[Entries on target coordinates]
--- begin ---
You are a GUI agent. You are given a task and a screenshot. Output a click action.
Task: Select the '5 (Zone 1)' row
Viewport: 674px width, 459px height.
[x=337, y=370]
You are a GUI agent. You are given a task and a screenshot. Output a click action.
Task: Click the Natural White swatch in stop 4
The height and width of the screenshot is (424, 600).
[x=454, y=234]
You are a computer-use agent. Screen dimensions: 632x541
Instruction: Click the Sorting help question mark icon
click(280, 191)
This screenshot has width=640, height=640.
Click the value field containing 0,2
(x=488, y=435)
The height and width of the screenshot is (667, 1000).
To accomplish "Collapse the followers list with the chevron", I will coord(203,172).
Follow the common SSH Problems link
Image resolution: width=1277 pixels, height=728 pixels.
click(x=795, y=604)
--- end ---
--- begin ---
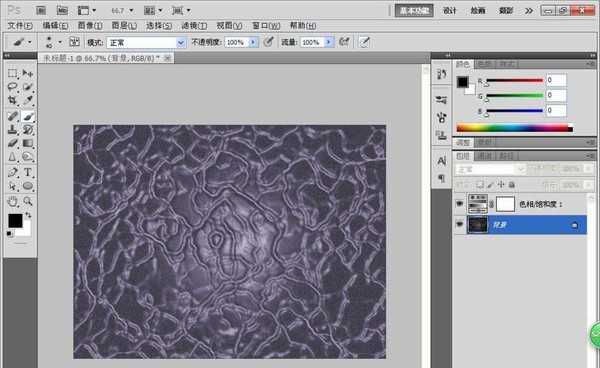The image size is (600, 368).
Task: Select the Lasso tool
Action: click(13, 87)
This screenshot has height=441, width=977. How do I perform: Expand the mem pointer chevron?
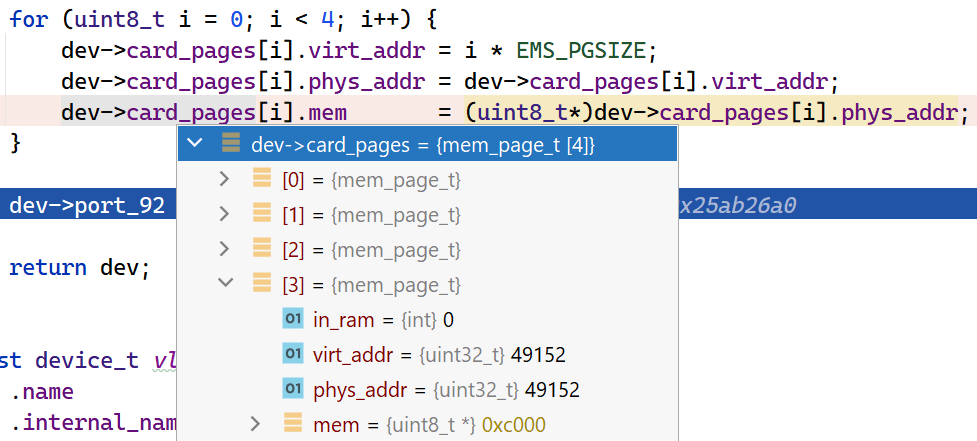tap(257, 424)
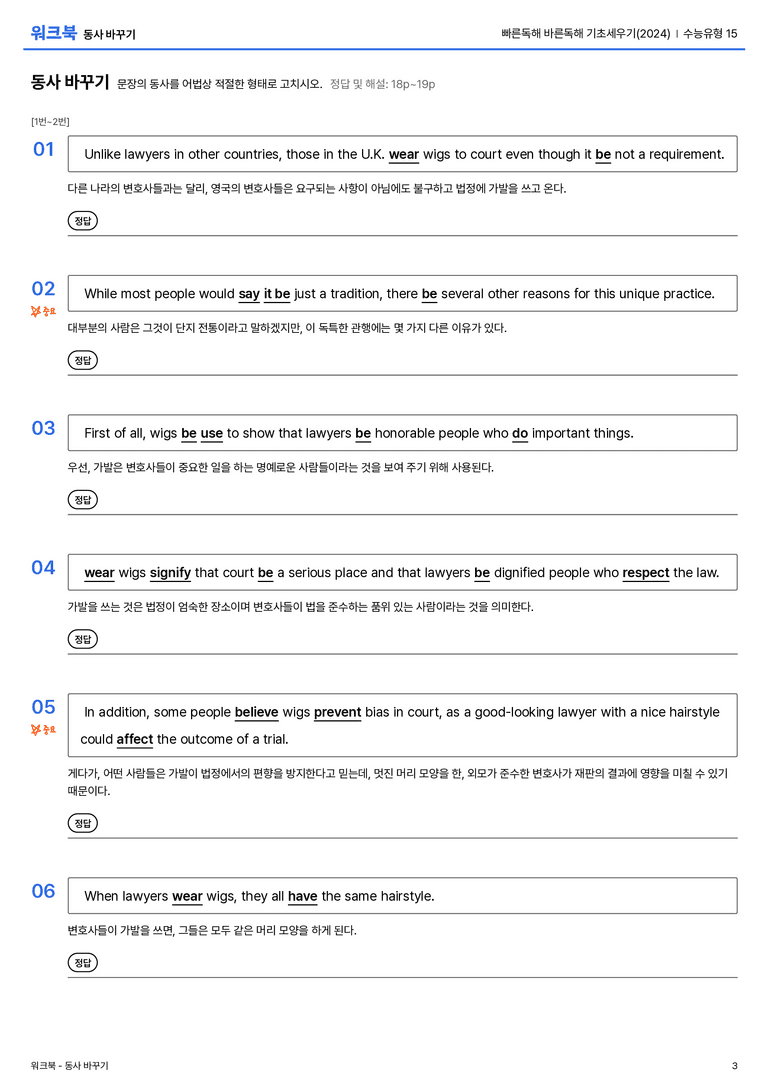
--- end ---
TASK OBJECTIVE: Collect every line in the rows above that contains the word "height".

TASK RESPONSE:
Viewport: 674px width, 459px height.
The height and width of the screenshot is (424, 600).
This screenshot has width=640, height=640.
The height and width of the screenshot is (667, 1000).
Image resolution: width=1277 pixels, height=728 pixels.
This screenshot has height=441, width=977. How do I perform: Expand the mem pointer chevron?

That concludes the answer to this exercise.